----- DATA -----
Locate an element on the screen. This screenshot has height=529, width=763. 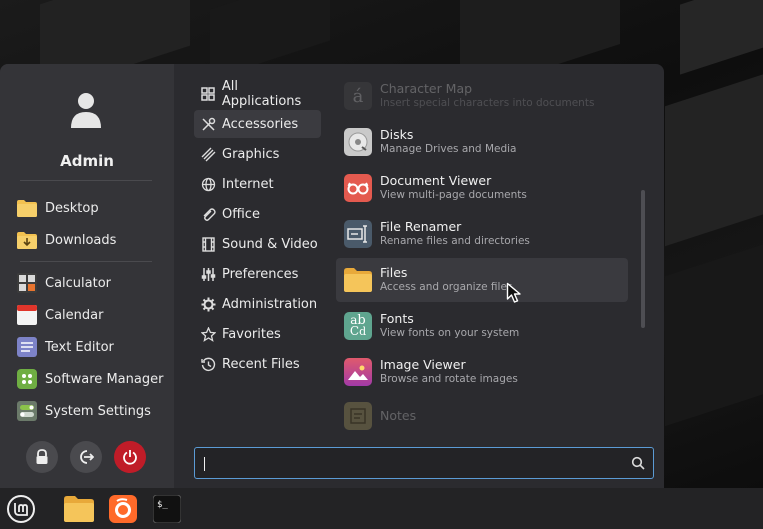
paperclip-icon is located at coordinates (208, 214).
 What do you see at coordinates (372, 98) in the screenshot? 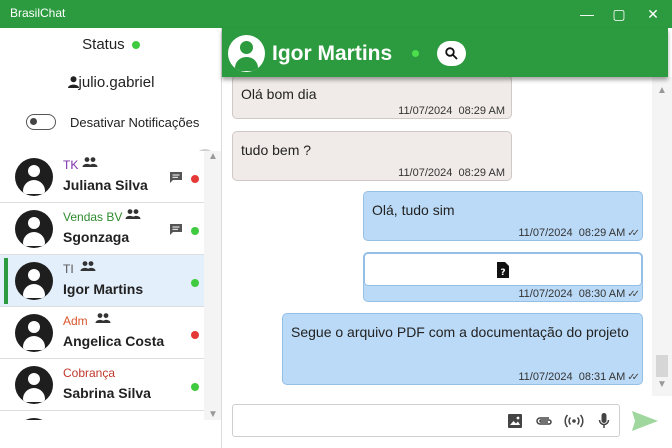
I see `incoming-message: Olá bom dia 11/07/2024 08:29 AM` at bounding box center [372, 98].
-----
----- DATA -----
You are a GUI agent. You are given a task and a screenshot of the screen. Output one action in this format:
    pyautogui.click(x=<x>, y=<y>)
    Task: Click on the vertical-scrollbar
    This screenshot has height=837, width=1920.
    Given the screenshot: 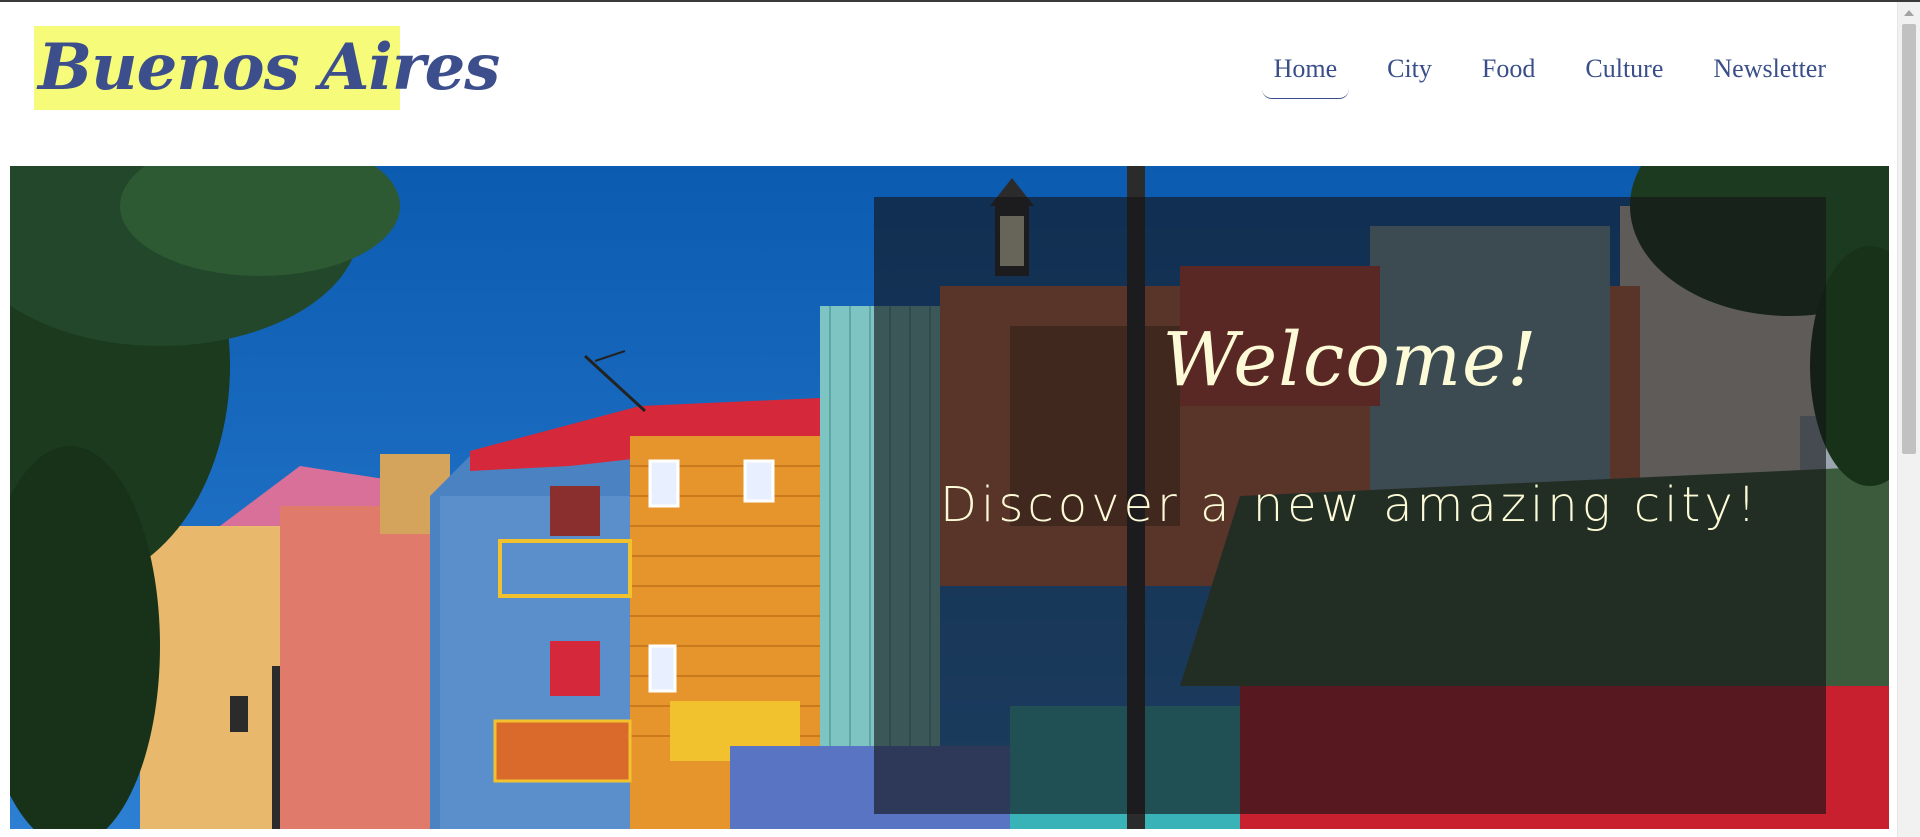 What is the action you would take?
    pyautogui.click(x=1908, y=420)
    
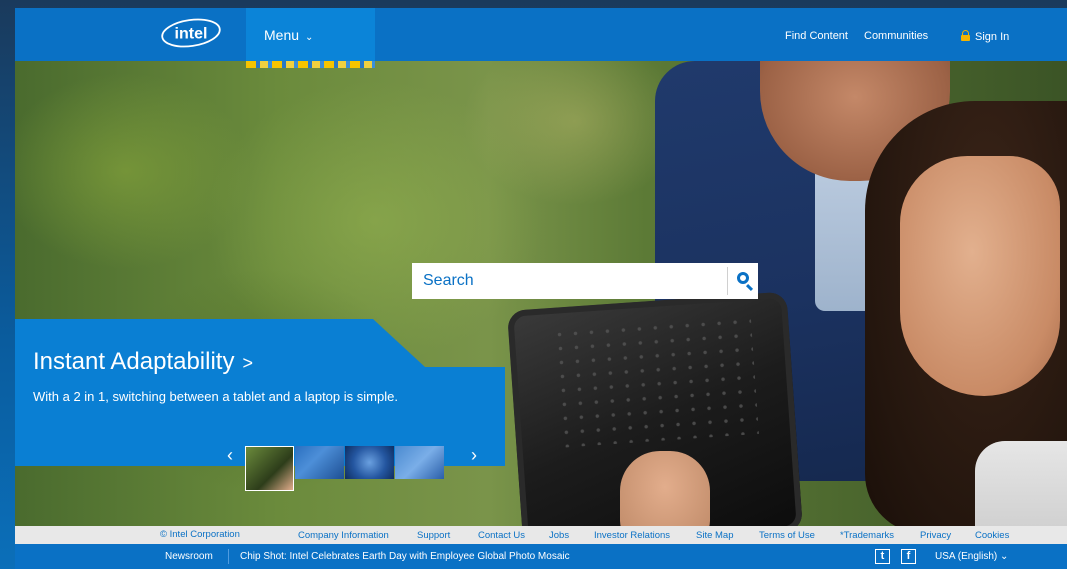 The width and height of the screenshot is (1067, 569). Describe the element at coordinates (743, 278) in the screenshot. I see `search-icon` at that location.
-----
:: ABOUT THIS TASK ::
Could you rewrite the lines from the one with "Locate an element" up to and including the one with "center [372, 98]." as a Markdown table with the columns Line No. and Text, leaving out blank lines and any pictures?

:: SOLVED EXERCISE ::
| Line No. | Text |
|---|---|
| 1 | Locate an element on the screen. This screenshot has height=529, width=763.  |
| 2 | paperclip-icon is located at coordinates (208, 214). |
| 3 |  What do you see at coordinates (372, 98) in the screenshot?  |
| 4 | I see `incoming-message: Olá bom dia 11/07/2024 08:29 AM` at bounding box center [372, 98]. |